Please list every messaging app mentioned by name in the thread about messaging apps below.

* START Source *

I prefer Signal to telegram and it's been amazing the whole time I've used it

Now if I could just convince more people I know to switch to it that'd be great

[–] [email protected] 4 points 11 months ago

The better option is to push Google and Apple to adopt a completely open version of RCS with end to end encryption so that regardless of whatever app someone is using, you know for a fact that they can receive your message.

The broken messaging ecosystem between WhatsApp, Telegram, Signal, and others is a shit sandwich.

People would lose their minds if email was the same way.

[–] [email protected] 2 points 11 months ago

That doesn’t solve the interoperability problem. You can’t guarantee who has what messaging app. You shouldn’t need a 3rd party app for basic functionality, anyway.

* END Source *
* START Supplied data *

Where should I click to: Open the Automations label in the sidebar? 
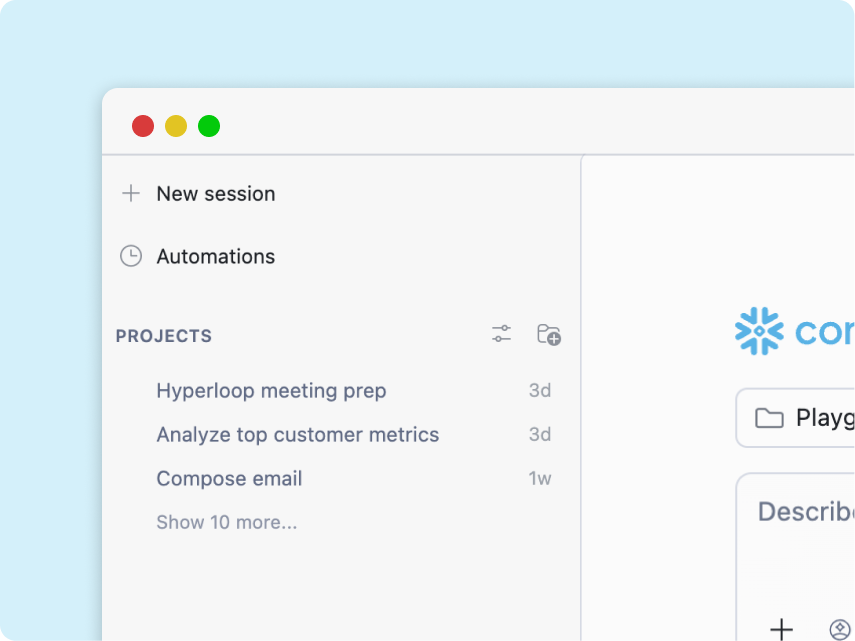coord(216,256)
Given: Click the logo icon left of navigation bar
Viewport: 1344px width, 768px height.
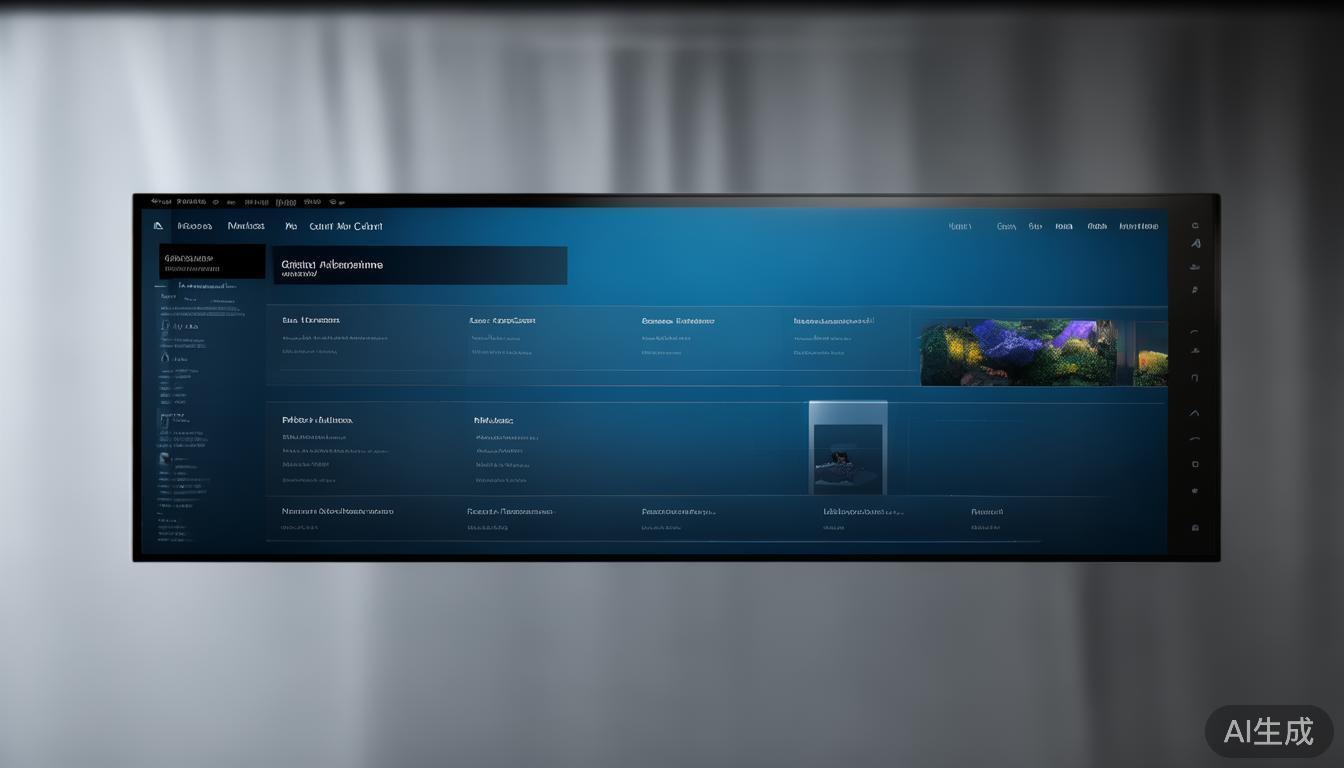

* END Supplied data *

## Response to the task
Signal, Telegram, WhatsApp